Марджори едва могла поднять глаза на свою подругу. Их разговор был похож на сон — Маша в нижнем белье в ярком свете чужой комнаты, дождь, стучащий по крыше, она сама в клэбберовской оранжевой блузке и зеленых штанах, ее глаза слипаются от желания спать, все тело дрожит.
— Маша, — сказала она, с трудом выговаривая слова, — я не так уж искушена в житейских делах, я знаю, но это неправильно, разве не так? Я хочу сказать, он женатый человек, и…
Маша грязно выругалась. Потом она рассмеялась неожиданно добродушно.
— О Господи, теперь ты будешь думать, что я развратница! — Она упала на кровать, и вид у нее был довольно дружелюбный. — Я очень внимательно следила за своим языком в твоем присутствии, не правда ли? Милочка, я могу сказать только одно: тебе так много предстоит узнать, что я тебе сочувствую. Право, твои родители совсем неправильно тебя воспитывали. Ты как будто жила в каком-то бело-розовом сказочном мире, где все мужчины — рыцари, а девушки — лилейно-белые девственницы, только что пыльцой не питаются. Марджи, ты младенец! Весь мир похож на «Южный ветер»: много еды, выпивки, внебрачных связей, и все похожи на меня и Карлоса, испорченных, ищущих удовольствий. Ничто не имеет такого значения, как кажется, леденец ты мой, поверь — ничто не может потрясти мир, он просто продолжает и продолжает катиться по старой колее.
По крыше тяжело забарабанил дождь. Марджори сказала:
— Уолли утонет. Мне нужно пойти, отправить его…
— Конечно, иди. Карлос ждет нас с лодкой. — Когда Марджори открыла дверь, она прибавила: — Мне не хотелось шокировать тебя, детка, но в самом деле, это должно было случиться рано или поздно, и я думаю, это принесет тебе пользу.
Маша быстро натянула на себя униформу. Она стояла теперь под электрической лампой в своей мешковатой блузе и штанах, подбоченясь, с плутовской улыбкой на лице.
Она похожа на переросшую школьницу, подумала Марджори. Было совершенно невозможно связать ее с громким понятием адюльтера.
Раздражение Марджори растаяло в порыве жалости. Она сказала:
— Я шокирована, да. Все это ново для меня. И он… он стар, Маша, ты знаешь. Но это не мое дело и… ну, ладно, ты уже готова? Я подожду.
Они добрались до «Лиственницы», промокнув насквозь и испытывая тошноту от сильной качки, которая поднялась на озере из-за ветра.
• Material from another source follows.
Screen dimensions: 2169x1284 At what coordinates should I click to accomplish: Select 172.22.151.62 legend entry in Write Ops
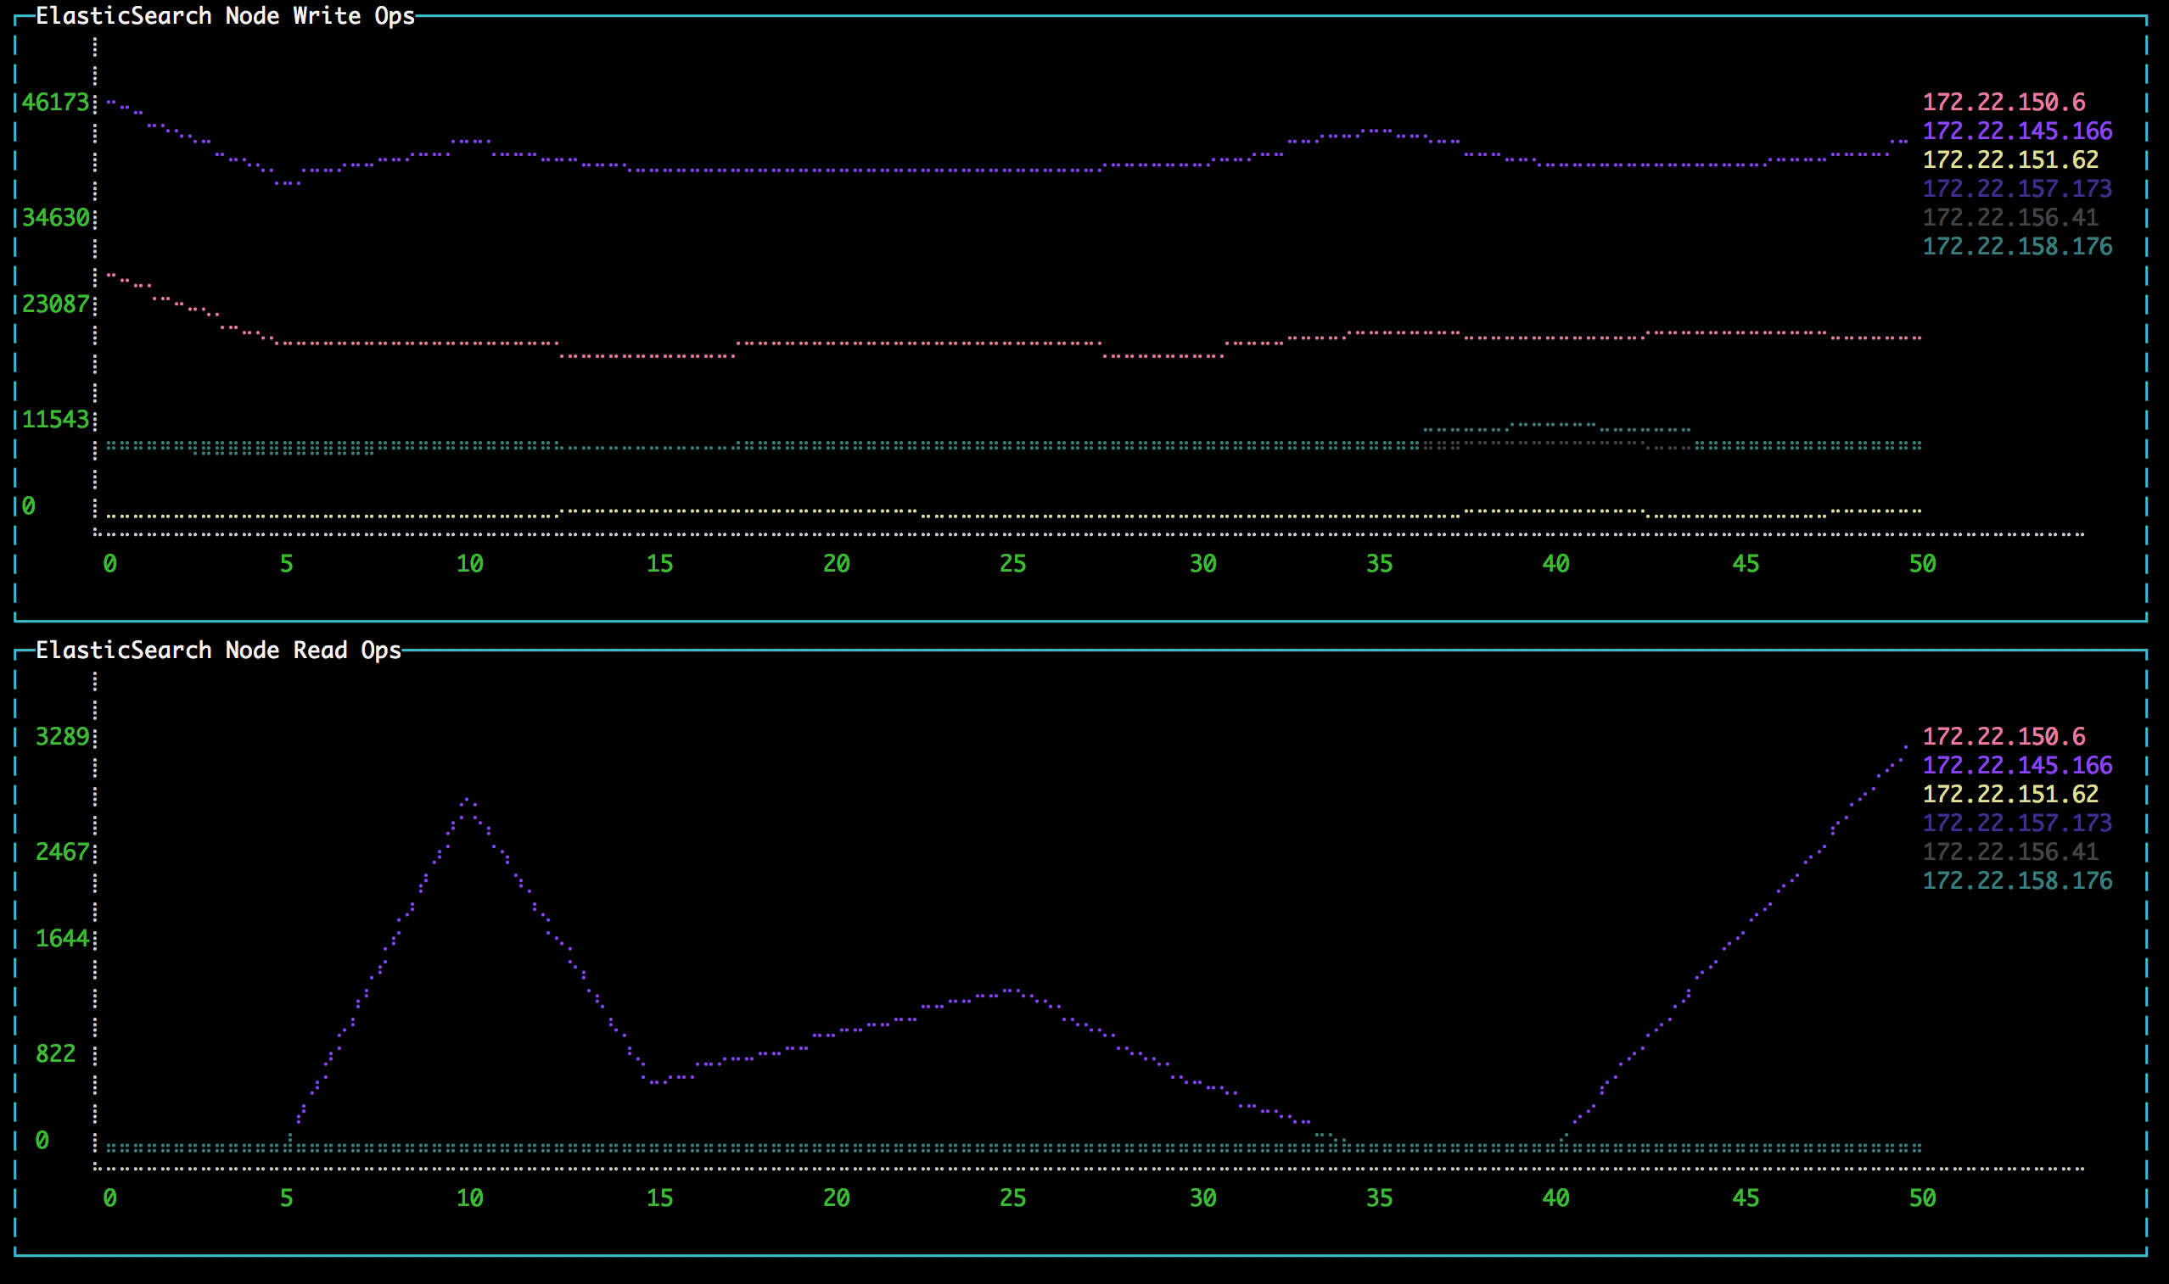click(2010, 159)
Еле передвигая налитые свинцом ноги, Марджори добралась до своей хижины на холме, обсушилась, упала в кровать и проспала до полудня. Солнце, светившее ей прямо в лицо, разбудило ее. Она села в постели, щурясь от света, и выглянула в окно; и увидела на другом берегу лазурного озера лужайки и башни «Южного ветра», зелень и золото в солнечных лучах.
Часть третья
Содом
12. Уолли Ронкен
Максвелл Грич сидел в своем нью-йоркском офисе в пасмурный мартовский день, просматривая накопившуюся почту, по большей части состоящую из счетов. В его календаре, где он записывал назначенные встречи, значились два имени:
Уолли Ронкен
Марджори Морнингстар
Хотя шумная батарея парового отопления сохраняла в узкой комнате тропическую жару, его шея была замотана поношенным коричневым шарфом. За дребезжащим окном кружилась снежная метель, кричали чайки, и пароходы проплывали мимо статуи Свободы с меланхоличными гудками. Грич арендовал этот офис в высоком старом здании, глядевшем на Нью-Йоркский залив, еще в дни своей молодости, когда был адвокатом. Ему пришлось приняться за управление «Южным ветром» в результате банкротства его прежних хозяев; теперь он совершенно забросил адвокатскую практику, и лагерь стал его карьерой, его страстью, его жизнью. Все в «Южном ветре» ненавидели его, но сам он был влюблен в «Южный ветер».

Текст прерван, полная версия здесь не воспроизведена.